CSU 1553 Good subsequence（RMQ问题 + 二分）

题目链接：http://acm.csu.edu.cn/csuoj/problemset/problem?pid=1553

 

Description

Give you a sequence of n numbers, and a number k you should find the max length of Good subsequence. Good subsequence is a continuous subsequence of the given sequence and its maximum value - minimum value<=k.

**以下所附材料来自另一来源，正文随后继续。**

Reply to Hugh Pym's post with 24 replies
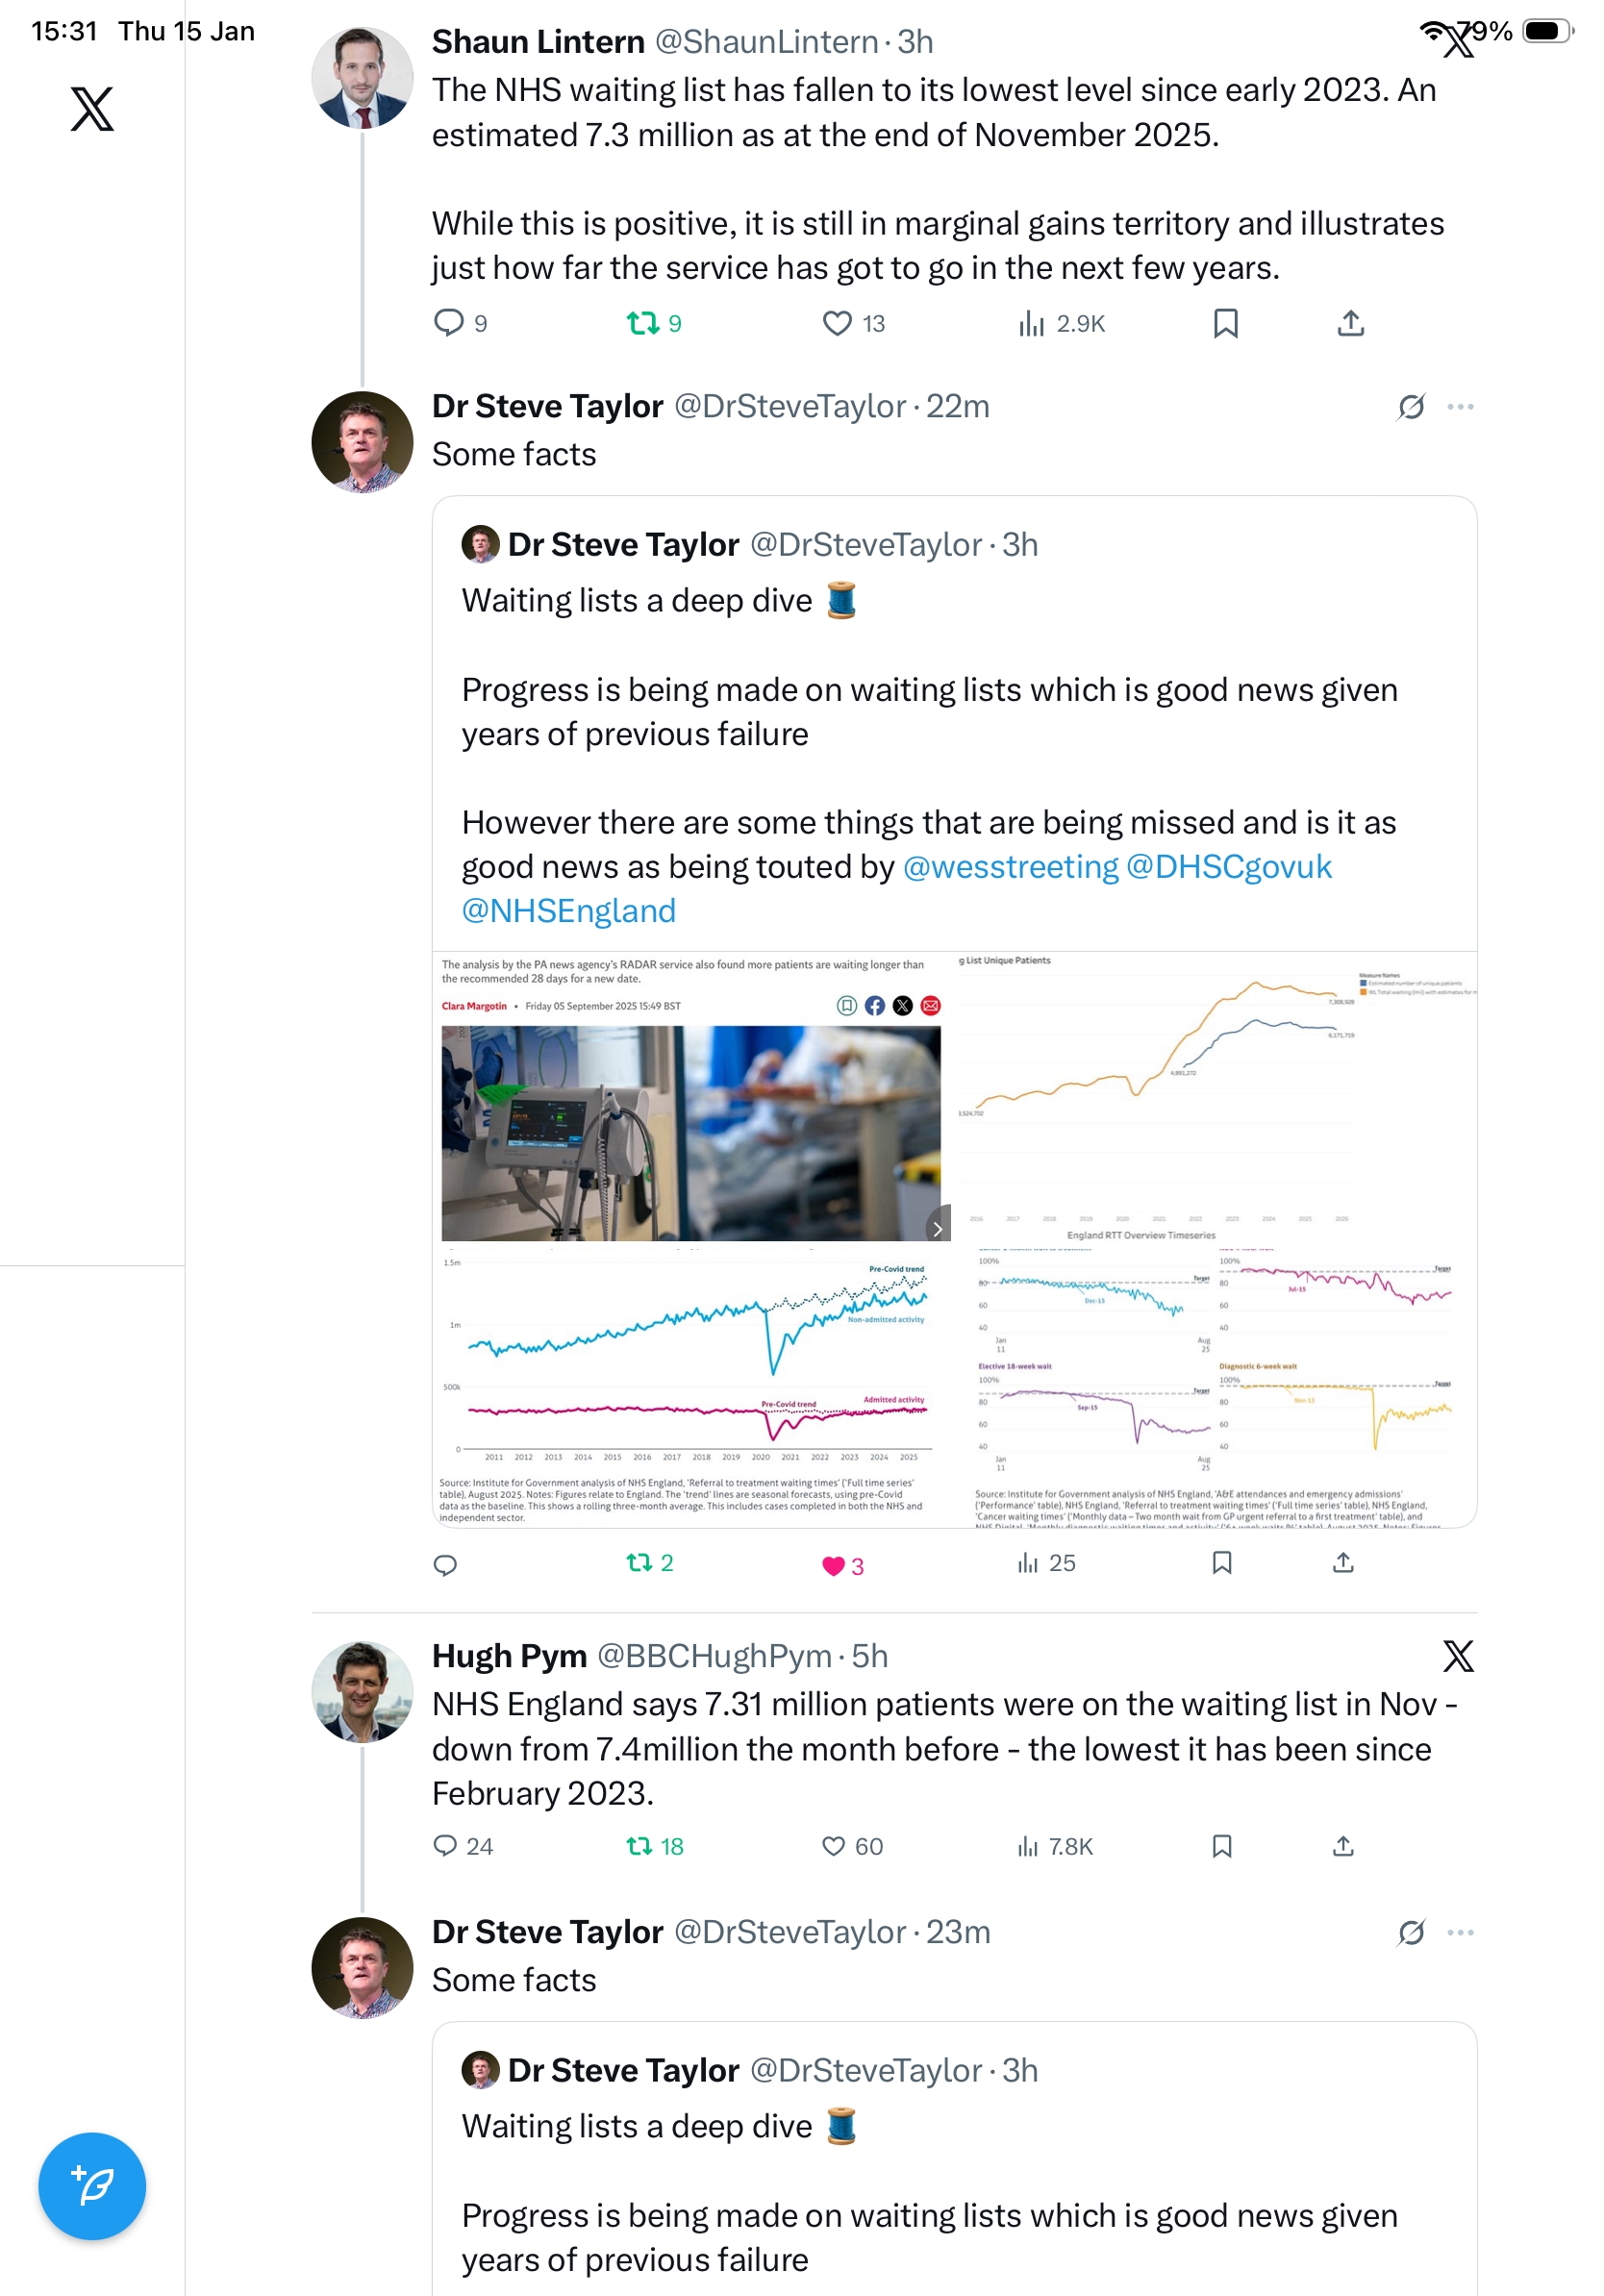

For example n=5, k=2, the sequence ={5, 4, 2, 3, 1}. The answer is 3, the good subsequence are {4, 2, 3} or {2, 3, 1}.

 

Input

There are several test cases.
Each test case contains two line. the first line are two numbers indicates n and k (1<=n<=10,000, 1<=k<=1,000,000,000). The second line give the sequence of n numbers a[i] (1<=i<=n, 1<=a[i]<=1,000,000,000). 
The input will finish with the end of file.

 

Output

For each the case, output one integer indicates the answer.

 

Sample Input

5 2
5 4 2 3 1
1 1
1

Sample Output

3
1

Hint

Source

 

题意：

　　给你一个n个数，在这些数里面找一段连续区间，这个区间需要满足这个区间里的最大值-最小值 <= k。找出最大的区间长度。

题解：

　　拿到题的时候，就想到RMQ来找区间最值，二分长度找最大值。

　　然后队伍分工合作，一个人写二分，我写RMQ。一不小心写错了一个点wa了一次，QAQ。

 

#include <iostream>
#include <cstdio>
#include <cstring>
#include <cstdlib>
#include <string>
#include <vector>
#include <map>
#include <set>
#include <queue>
#include <sstream>
#include <algorithm>
using namespace std;
#define pb push_back
#define mp make_pair
#define ms(a, b)  memset((a), (b), sizeof(a))
//#define LOCAL
#define eps 0.0000001
#define LNF (1<<60)
typedef long long LL;
const int inf = 0x3f3f3f3f;
const int maxn = 10000+10;
const int mod = 1e9+7;

LL st_max[16][maxn], st_min[16][maxn];
LL A[maxn];
void RMQ_init(int n){
    for(int i=0;i<n;i++)    st_max[0][i]=st_min[0][i]= A[i];
    for(int j = 1;(1<<j) <= n;j++){
        int k = 1<<(j-1);
        for(int i=0;i+k<n;i++){
            st_max[j][i] = max(st_max[j-1][i], st_max[j-1][i+k]);
            st_min[j][i] = min(st_min[j-1][i], st_min[j-1][i+k]);
        }
    }
}
LL RMQ(int a, int b){
    int dis = abs(b-a) + 1;
    int k;
    for(k=0;(1<<k)<=dis;k++);
    k--;
//    printf("%lld %lld\n", max(st_max[k][a], st_max[k][b-(1<<k)+1]), min(st_min[k][a], st_min[k][b-(1<<k)+1]));
    return max(st_max[k][a], st_max[k][b-(1<<k)+1])-min(st_min[k][a], st_min[k][b-(1<<k)+1]);
}
int test(int len, int n, int k)
{
    for(int i = len-1; i<n; i++){
        if(RMQ(i-len+1, i)<=1LL*k)
            return 1;
    }
    return 0;
}
int main()
{
#ifdef LOCAL
    freopen("input.txt", "r", stdin);
//      freopen("output.txt", "w", stdout);
#endif // LOCAL

    int n, k;
    while(~scanf("%d%d", &n, &k)){
        ms(st_max, 0);
        ms(st_min, 0);
        ms(A, 0);
        for(int i=0;i<n;i++) scanf("%lld", &A[i]);
        RMQ_init(n);
//        printf("%lld\n", RMQ(0, n-1));
        int l = 0, r = n+1;
        int mid, ans;
        while(l<r){
            mid = (l+r)/2;
            if(test(mid, n, k)){
                ans = mid;
                l = mid+1;
            }
            else
                r = mid;
        }
        printf("%d\n", ans);
    }
    return 0;
}

 

模板题。XD